**Task to carry out:** Arrange the lines of the listing as a Markdown table with the columns Row and Line Text, leaving out blank lines. Include everything from the line containing "Given: Toggle the Start hamburger menu" down to the line containing "Looking at the", both ends included.

**Extracted records:**
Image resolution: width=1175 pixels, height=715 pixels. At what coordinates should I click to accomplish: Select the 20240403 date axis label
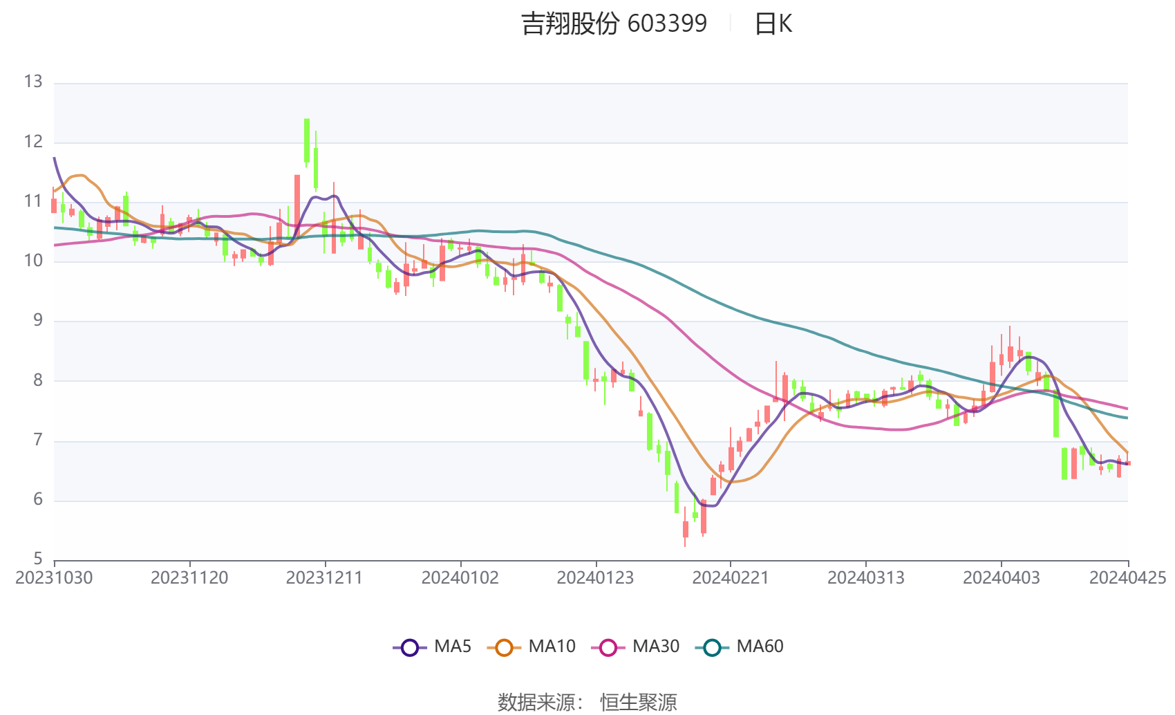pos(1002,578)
--
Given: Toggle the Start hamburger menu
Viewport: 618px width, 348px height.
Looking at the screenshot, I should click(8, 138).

**Written answer:**
| Row | Line Text |
|---|---|
| 1 | Given: Toggle the Start hamburger menu |
| 2 | Viewport: 618px width, 348px height. |
| 3 | Looking at the screenshot, I should click(8, 138). |